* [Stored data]
● ● ● ●

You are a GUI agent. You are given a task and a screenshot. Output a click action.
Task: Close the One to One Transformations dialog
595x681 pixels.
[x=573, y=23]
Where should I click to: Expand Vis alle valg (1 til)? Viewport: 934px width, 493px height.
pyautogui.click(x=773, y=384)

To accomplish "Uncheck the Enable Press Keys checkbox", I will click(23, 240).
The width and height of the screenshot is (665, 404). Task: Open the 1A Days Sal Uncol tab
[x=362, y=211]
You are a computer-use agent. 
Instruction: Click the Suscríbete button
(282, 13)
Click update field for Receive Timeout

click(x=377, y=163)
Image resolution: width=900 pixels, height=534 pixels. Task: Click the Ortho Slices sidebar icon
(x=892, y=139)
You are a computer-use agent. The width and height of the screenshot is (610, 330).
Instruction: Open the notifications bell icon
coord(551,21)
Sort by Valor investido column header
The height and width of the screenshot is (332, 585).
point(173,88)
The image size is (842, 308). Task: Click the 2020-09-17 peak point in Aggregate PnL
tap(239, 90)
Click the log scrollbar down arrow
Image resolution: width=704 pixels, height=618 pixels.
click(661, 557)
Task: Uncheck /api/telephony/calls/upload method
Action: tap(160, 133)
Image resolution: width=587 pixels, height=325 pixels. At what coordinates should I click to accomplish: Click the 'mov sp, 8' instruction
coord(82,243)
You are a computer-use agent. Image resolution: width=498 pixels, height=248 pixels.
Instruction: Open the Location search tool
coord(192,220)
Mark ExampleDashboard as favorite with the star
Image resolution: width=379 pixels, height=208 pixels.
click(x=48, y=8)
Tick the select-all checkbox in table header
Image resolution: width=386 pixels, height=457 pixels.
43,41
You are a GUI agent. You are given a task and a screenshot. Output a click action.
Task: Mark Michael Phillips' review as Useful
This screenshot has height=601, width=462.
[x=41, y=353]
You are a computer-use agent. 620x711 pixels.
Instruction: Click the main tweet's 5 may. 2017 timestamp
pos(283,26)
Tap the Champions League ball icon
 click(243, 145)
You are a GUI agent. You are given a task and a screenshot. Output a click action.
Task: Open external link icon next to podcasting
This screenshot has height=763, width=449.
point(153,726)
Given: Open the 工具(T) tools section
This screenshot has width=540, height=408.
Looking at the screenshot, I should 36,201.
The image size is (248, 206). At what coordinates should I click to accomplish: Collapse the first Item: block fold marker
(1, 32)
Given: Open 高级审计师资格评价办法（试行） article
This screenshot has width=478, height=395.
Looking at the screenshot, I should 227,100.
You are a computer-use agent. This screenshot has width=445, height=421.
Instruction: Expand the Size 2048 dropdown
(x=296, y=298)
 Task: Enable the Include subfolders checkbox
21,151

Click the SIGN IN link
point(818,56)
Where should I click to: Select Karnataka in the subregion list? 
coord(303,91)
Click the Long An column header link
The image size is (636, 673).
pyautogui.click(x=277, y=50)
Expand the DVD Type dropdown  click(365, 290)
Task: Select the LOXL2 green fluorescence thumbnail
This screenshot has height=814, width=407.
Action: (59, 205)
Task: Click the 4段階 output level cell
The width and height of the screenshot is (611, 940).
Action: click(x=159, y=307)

● ● ● ●

The line containing "Task: Click the 4段階 output level cell" and all lines after it, through the last line of the data, should be retyped exactly.

Task: Click the 4段階 output level cell
The width and height of the screenshot is (611, 940).
Action: click(x=159, y=307)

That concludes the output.